Plaintiff further contends, however, that the amendment to section 143.14 of the Insurance Code (215 ILCS 5/143.14 (West 1992)) should be applied retroactively to require dual notices under her policy. Plaintiff concedes that the law in effect at the time the policy was issued did not require notice to the mortgage holder. Plaintiff also acknowledges the general rule that statutory amendments are to be applied prospectively. She maintains, however, that the amendment at issue is merely procedural or affects only the remedy and may therefore be applied retroactively under an established exception to the prospective-application rule.

Initially, we note that the cases holding that the requirements of notice to the insured and notice to the mortgagee represent separate obligations have reached this result regardless of whether the requirement arose from the policy language, a statute, or both. The result would not necessarily change even if the statutory amendment applied, but we hold that it does not.

In the absence of express language to the contrary, an amendatory act is ordinarily applied prospectively. ( Maiter v. Chicago Board of Education (1980), 82 Ill. 2d 373, 390, 47 Ill. Dec. 721, 415 N.E.2d 1034.) New laws should not be construed so as to affect rights accrued under prior law. ( Wilson-Raymond Construction Co. v. Industrial Comm'n (1980), 79 Ill. 2d 45, 53, 37 Ill. Dec. 582, 402 N.E.2d 584.) Whatever version of a statute is in effect at the time the policy is delivered or renewed determines any questions arising thereunder. ( Coronado v. Fireman's Fund Insurance Co. (1985), 131 Ill. App. 3d 450, 453, 86 Ill. Dec. 669, 475 N.E.2d 1048.) Statutory provisions in existence at the time the policy is issued are treated as part of the policy. Weisberg v. Royal Insurance Co. (1984), 124 Ill. App. 3d 864, 868, 80 Ill. Dec. 187, 464 N.E.2d 1170.

Here, the version of section 143.14 which was in effect when the policy was issued did not require notice to the mortgagee. That provision became part of the contract. Plaintiff's argument that the amendment relates merely to procedure is not persuasive.

Generally, procedural statutes are those which prescribe methods of enforcing rights and embrace pleading, evidence and practice, "'i.e., legal rules which direct the means to bring parties into court or the manner in which the court process shall proceed.'" ( Royal Imperial Group, Inc. v. Joseph Blumberg & Associates, Inc. (1992), 240 Ill. App. 3d 360, 364, 181 Ill. Dec. 105, 608 N.E.2d 178, quoting Ores v. Kennedy (1991), 218 Ill. App. 3d 866, 871, 161 Ill. Dec. 493, 578 N.E.2d 1139.) A rule must be considered substantive where it makes one a party to a suit, whereas a rule must be considered procedural where it merely facilitates suit against a party.
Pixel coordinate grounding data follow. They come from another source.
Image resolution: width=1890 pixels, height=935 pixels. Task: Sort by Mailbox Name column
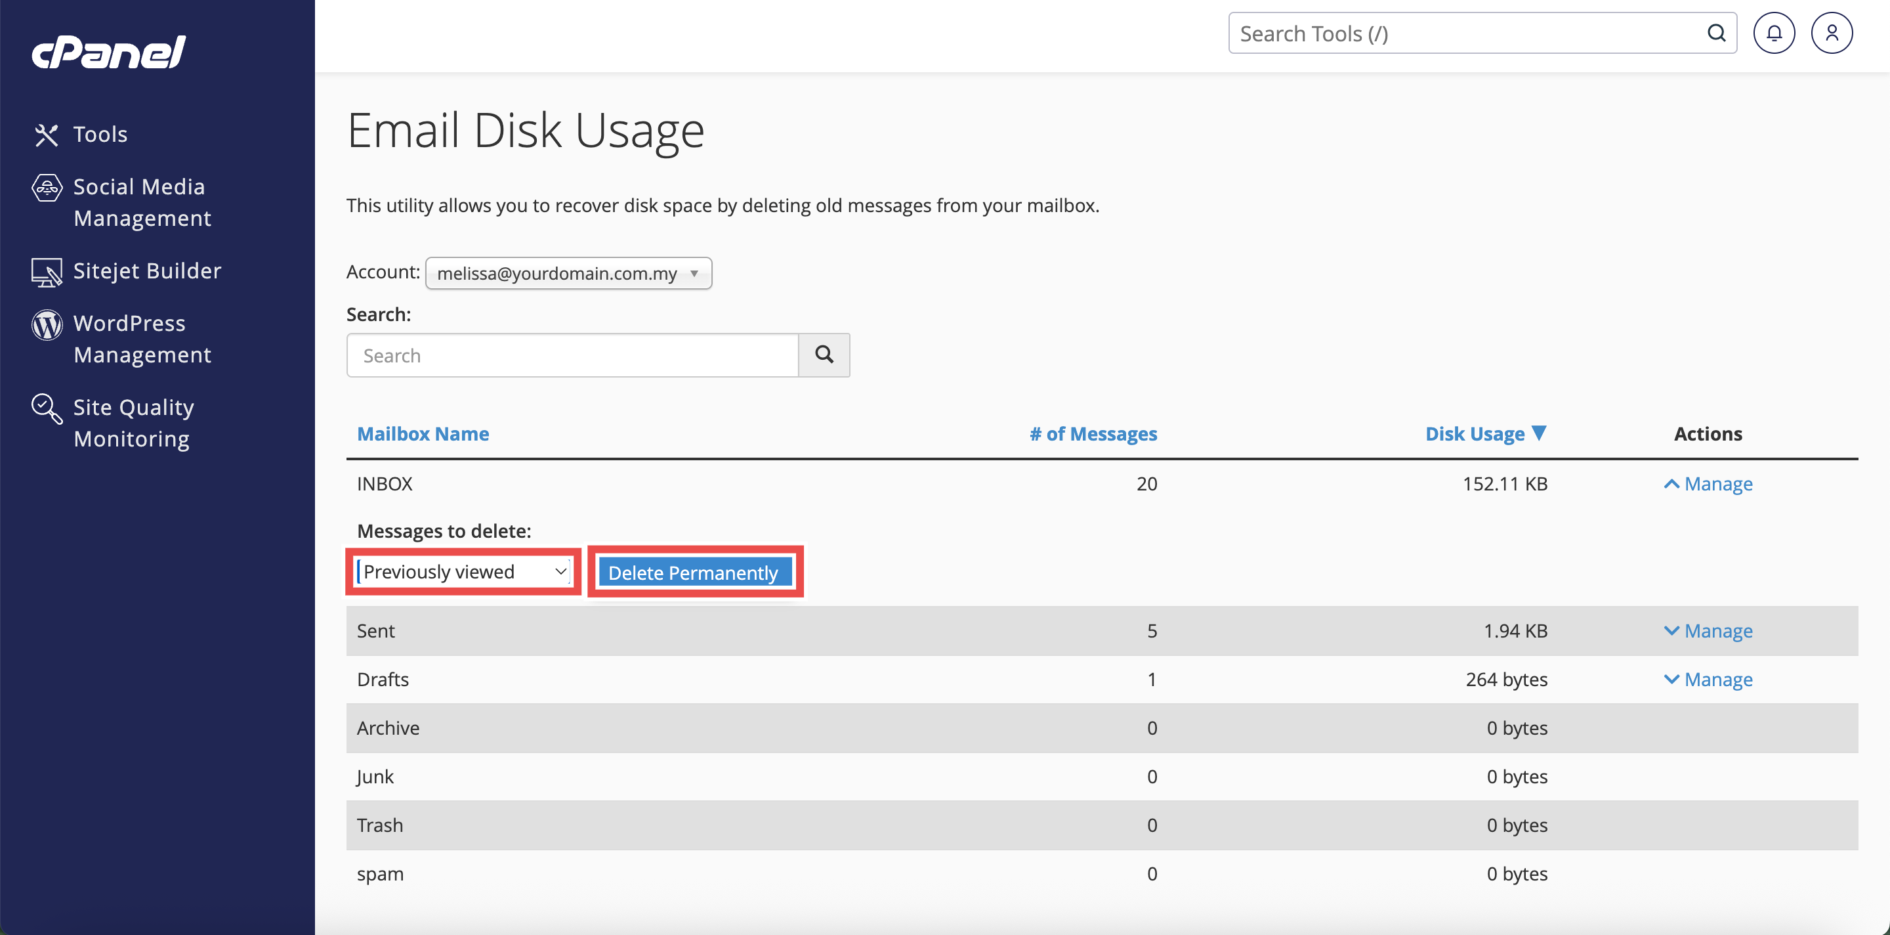423,434
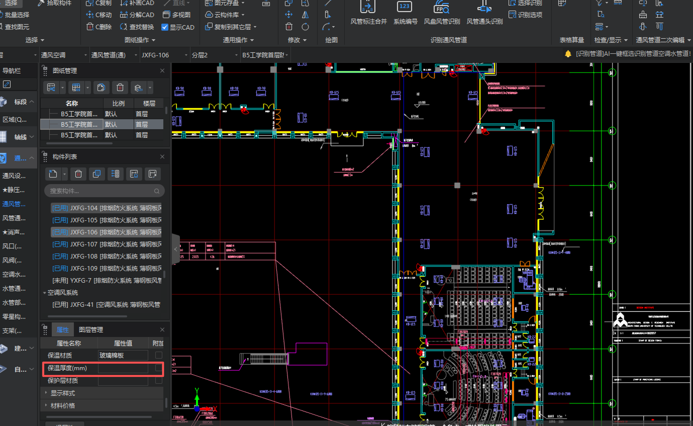The height and width of the screenshot is (426, 693).
Task: Expand the 显示样式 property group
Action: (x=46, y=392)
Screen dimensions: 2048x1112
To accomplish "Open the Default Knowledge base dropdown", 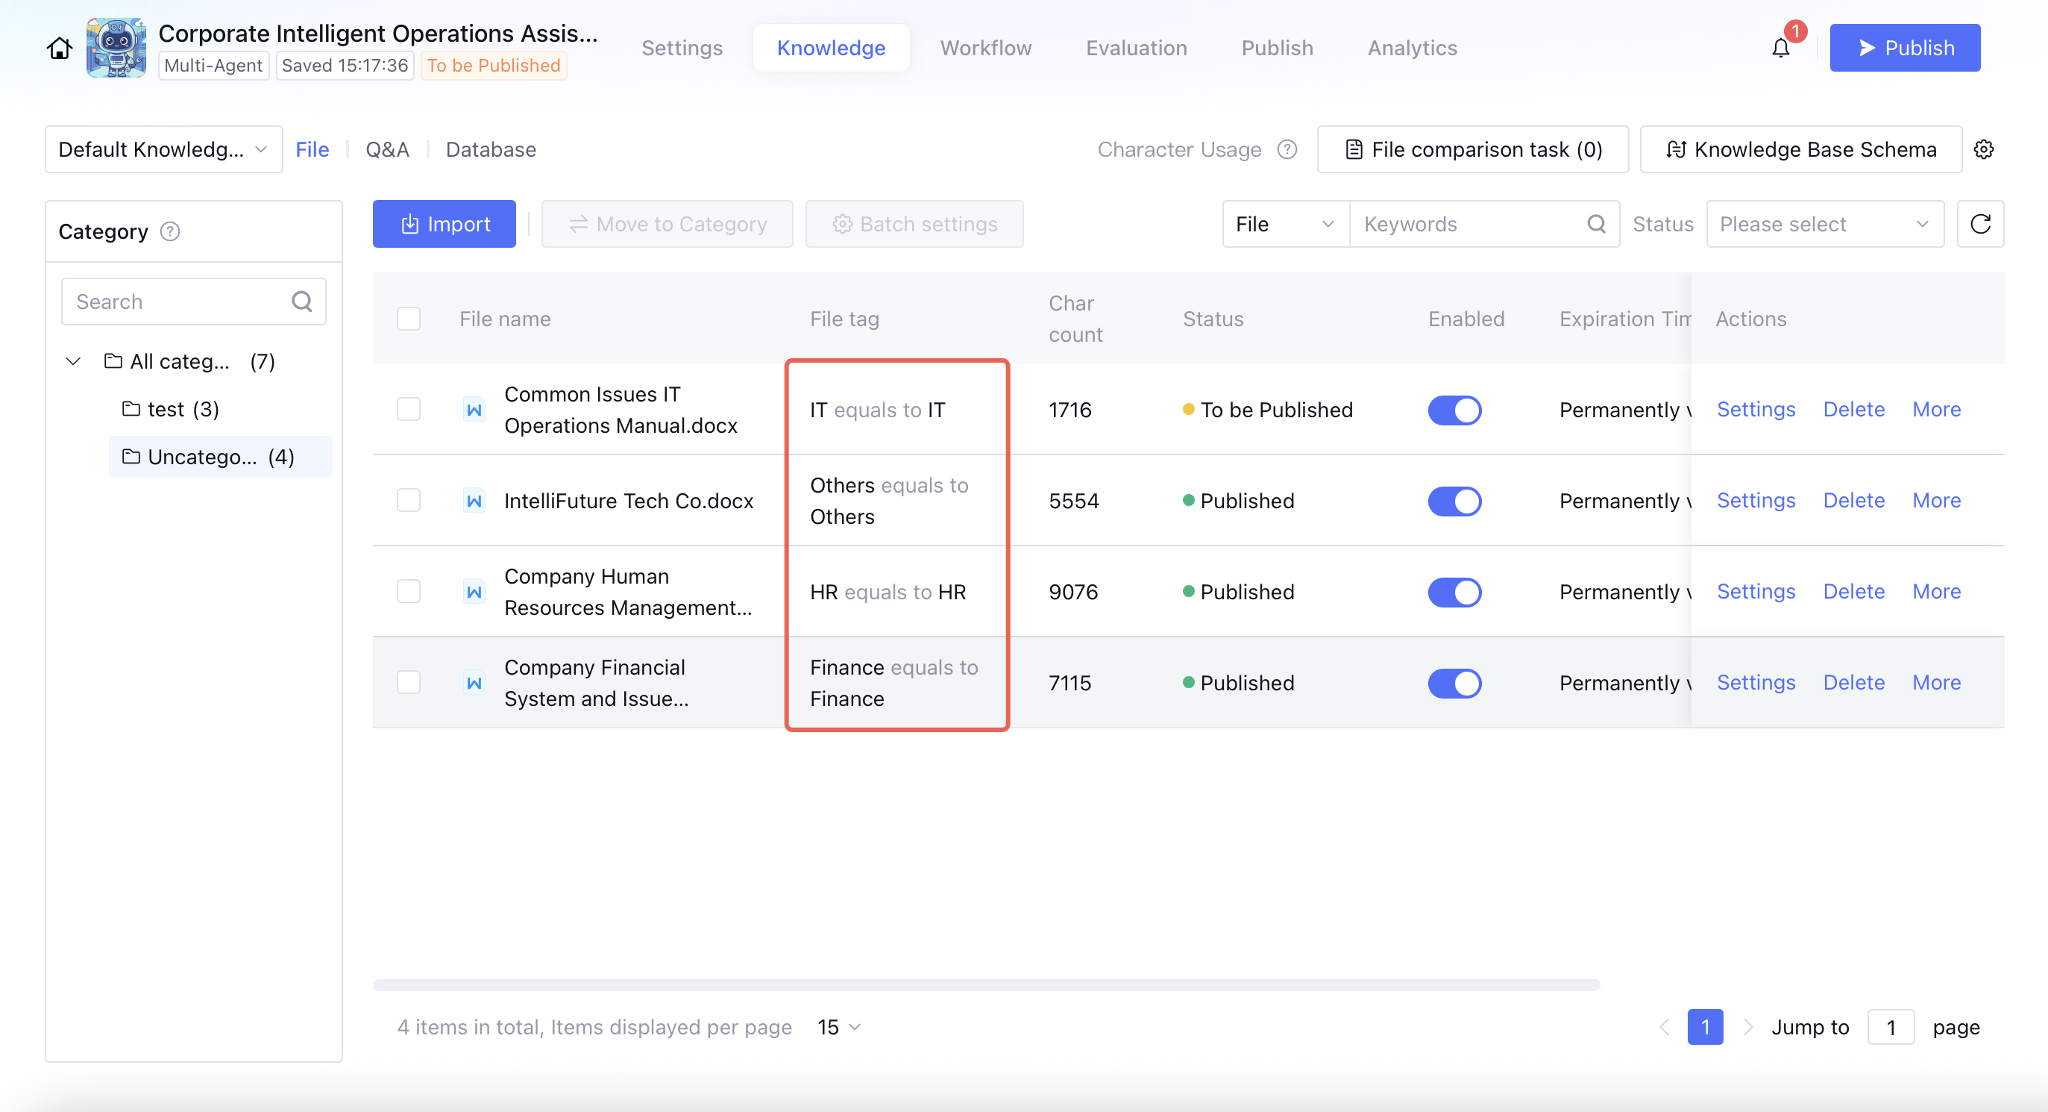I will pos(163,150).
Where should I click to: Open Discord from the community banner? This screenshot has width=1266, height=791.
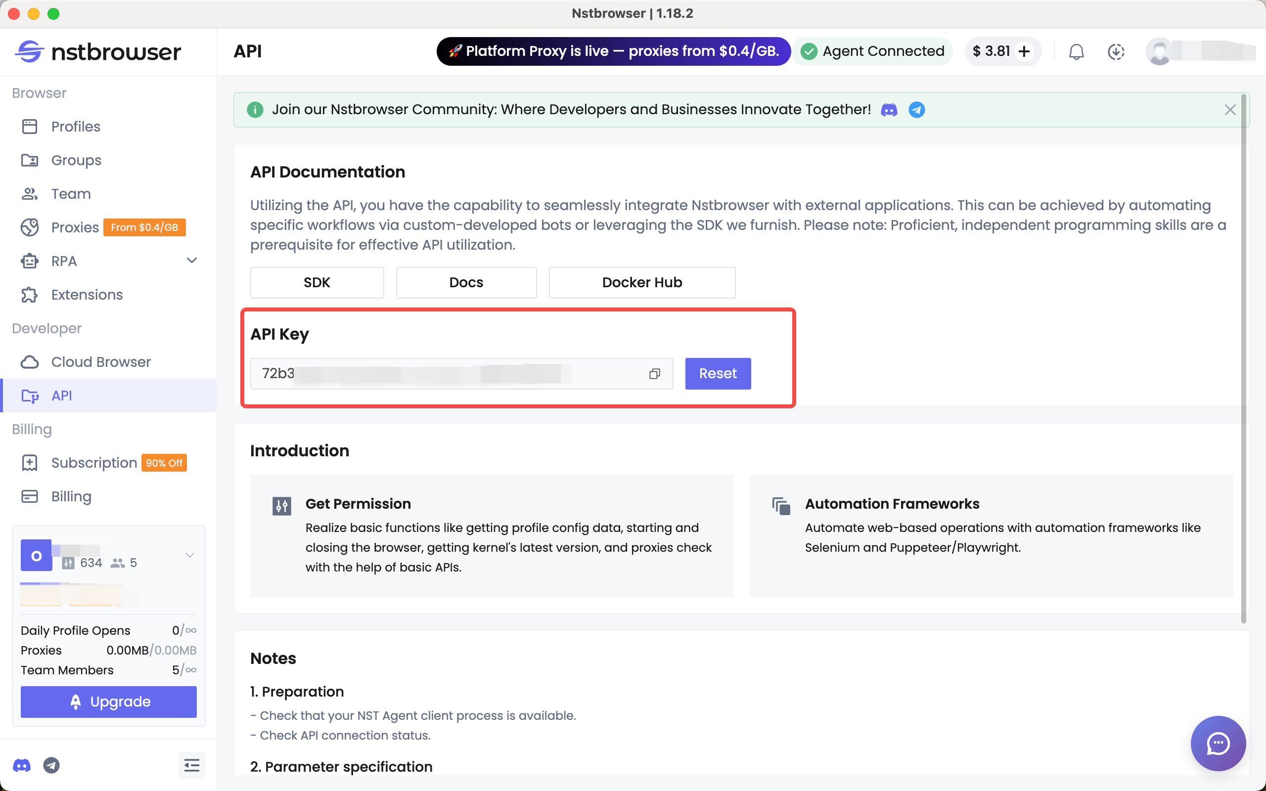click(x=888, y=110)
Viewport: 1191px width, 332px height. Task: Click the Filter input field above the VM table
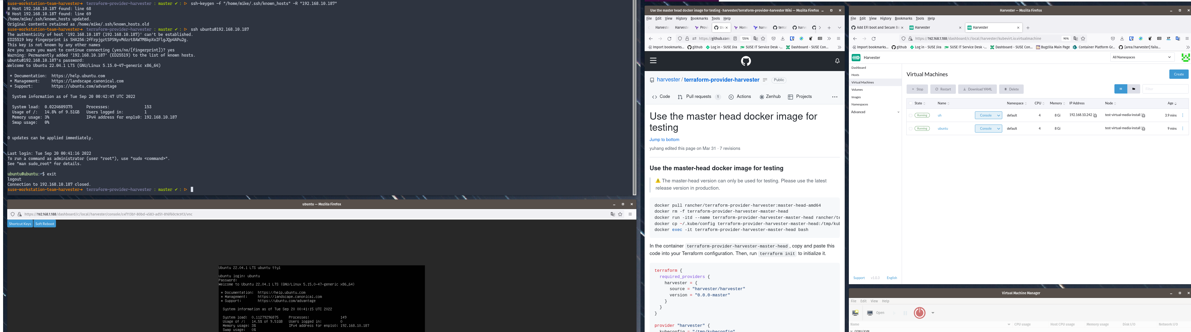pos(1165,88)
Royal Imperial Group, 240 Ill. App. 3d at 364.

The statute in question clearly defines the substantive rights of the parties, not merely the mechanism for enforcing those rights. Therefore, we find no reason to depart from the general rule of prospective application.

As we have disposed of this matter on the first two issues, we do not reach the question whether the evidence creates an issue of fact regarding the mailing of notice to the bank. This issue is immaterial to the cancellation of the policy against the insured.

For the foregoing reasons, the judgment of the circuit court of McHenry County is affirmed.


McLAREN and QUETSCH, JJ., concur.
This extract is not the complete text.